• **Source records**:
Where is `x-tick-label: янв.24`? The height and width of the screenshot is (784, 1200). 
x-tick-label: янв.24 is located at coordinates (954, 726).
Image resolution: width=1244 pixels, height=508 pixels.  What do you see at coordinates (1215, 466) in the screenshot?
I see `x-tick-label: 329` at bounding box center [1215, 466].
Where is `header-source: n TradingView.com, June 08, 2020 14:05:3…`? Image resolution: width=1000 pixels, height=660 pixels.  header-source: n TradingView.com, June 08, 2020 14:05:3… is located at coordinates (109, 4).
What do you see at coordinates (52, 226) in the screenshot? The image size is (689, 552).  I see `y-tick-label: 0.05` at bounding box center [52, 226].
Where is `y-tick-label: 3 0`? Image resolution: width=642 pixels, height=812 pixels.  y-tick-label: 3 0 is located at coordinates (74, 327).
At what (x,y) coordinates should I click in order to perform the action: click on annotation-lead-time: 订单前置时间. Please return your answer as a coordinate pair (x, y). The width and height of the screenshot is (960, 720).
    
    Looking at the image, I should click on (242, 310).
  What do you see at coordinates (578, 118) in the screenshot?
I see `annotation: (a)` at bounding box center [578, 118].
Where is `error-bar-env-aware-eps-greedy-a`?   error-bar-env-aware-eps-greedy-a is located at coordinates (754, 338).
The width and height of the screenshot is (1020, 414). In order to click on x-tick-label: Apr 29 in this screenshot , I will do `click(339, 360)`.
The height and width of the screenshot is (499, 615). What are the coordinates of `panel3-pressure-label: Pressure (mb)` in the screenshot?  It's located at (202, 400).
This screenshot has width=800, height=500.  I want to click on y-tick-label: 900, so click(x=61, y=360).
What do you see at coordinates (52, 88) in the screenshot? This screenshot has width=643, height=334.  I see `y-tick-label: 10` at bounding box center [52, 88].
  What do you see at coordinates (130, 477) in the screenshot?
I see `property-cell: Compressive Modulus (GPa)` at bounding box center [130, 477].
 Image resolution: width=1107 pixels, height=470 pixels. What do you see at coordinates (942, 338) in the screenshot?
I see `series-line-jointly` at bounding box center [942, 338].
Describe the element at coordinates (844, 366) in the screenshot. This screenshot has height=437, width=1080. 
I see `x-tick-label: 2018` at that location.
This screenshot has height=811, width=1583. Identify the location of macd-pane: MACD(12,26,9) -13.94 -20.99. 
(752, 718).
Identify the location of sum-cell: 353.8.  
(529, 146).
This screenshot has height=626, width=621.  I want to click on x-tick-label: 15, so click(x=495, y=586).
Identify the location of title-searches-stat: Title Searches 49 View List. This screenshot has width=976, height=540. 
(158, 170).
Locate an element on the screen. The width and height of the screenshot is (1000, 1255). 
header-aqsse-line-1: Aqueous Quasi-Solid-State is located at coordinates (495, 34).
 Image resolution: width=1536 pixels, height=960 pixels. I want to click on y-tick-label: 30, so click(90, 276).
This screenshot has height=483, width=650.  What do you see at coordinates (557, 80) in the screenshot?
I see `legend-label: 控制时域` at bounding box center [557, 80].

• **PROBLEM REQUIREMENTS**: Copy out every line of the records above with no changes.

• **ANSWER TO THE PROBLEM**:
Where is `x-tick-label: янв.24`? The height and width of the screenshot is (784, 1200). 
x-tick-label: янв.24 is located at coordinates (954, 726).
Image resolution: width=1244 pixels, height=508 pixels.  What do you see at coordinates (1215, 466) in the screenshot?
I see `x-tick-label: 329` at bounding box center [1215, 466].
Where is `header-source: n TradingView.com, June 08, 2020 14:05:3…`? Image resolution: width=1000 pixels, height=660 pixels.  header-source: n TradingView.com, June 08, 2020 14:05:3… is located at coordinates (109, 4).
What do you see at coordinates (52, 226) in the screenshot? The image size is (689, 552).  I see `y-tick-label: 0.05` at bounding box center [52, 226].
Where is `y-tick-label: 3 0`? Image resolution: width=642 pixels, height=812 pixels.  y-tick-label: 3 0 is located at coordinates (74, 327).
At what (x,y) coordinates should I click in order to perform the action: click on annotation-lead-time: 订单前置时间. Please return your answer as a coordinate pair (x, y). The width and height of the screenshot is (960, 720).
    
    Looking at the image, I should click on (242, 310).
  What do you see at coordinates (578, 118) in the screenshot?
I see `annotation: (a)` at bounding box center [578, 118].
Where is `error-bar-env-aware-eps-greedy-a`?   error-bar-env-aware-eps-greedy-a is located at coordinates (754, 338).
The width and height of the screenshot is (1020, 414). In order to click on x-tick-label: Apr 29 in this screenshot , I will do `click(339, 360)`.
The height and width of the screenshot is (499, 615). What are the coordinates of `panel3-pressure-label: Pressure (mb)` in the screenshot?  It's located at (202, 400).
This screenshot has width=800, height=500.  I want to click on y-tick-label: 900, so click(x=61, y=360).
What do you see at coordinates (52, 88) in the screenshot? This screenshot has width=643, height=334.  I see `y-tick-label: 10` at bounding box center [52, 88].
  What do you see at coordinates (130, 477) in the screenshot?
I see `property-cell: Compressive Modulus (GPa)` at bounding box center [130, 477].
 Image resolution: width=1107 pixels, height=470 pixels. What do you see at coordinates (942, 338) in the screenshot?
I see `series-line-jointly` at bounding box center [942, 338].
Describe the element at coordinates (844, 366) in the screenshot. This screenshot has height=437, width=1080. 
I see `x-tick-label: 2018` at that location.
This screenshot has height=811, width=1583. Identify the location of macd-pane: MACD(12,26,9) -13.94 -20.99. 
(752, 718).
Identify the location of sum-cell: 353.8.  
(529, 146).
This screenshot has height=626, width=621.  I want to click on x-tick-label: 15, so click(x=495, y=586).
Identify the location of title-searches-stat: Title Searches 49 View List. This screenshot has width=976, height=540. 
(158, 170).
Locate an element on the screen. The width and height of the screenshot is (1000, 1255). 
header-aqsse-line-1: Aqueous Quasi-Solid-State is located at coordinates (495, 34).
 Image resolution: width=1536 pixels, height=960 pixels. I want to click on y-tick-label: 30, so click(90, 276).
This screenshot has height=483, width=650.  What do you see at coordinates (557, 80) in the screenshot?
I see `legend-label: 控制时域` at bounding box center [557, 80].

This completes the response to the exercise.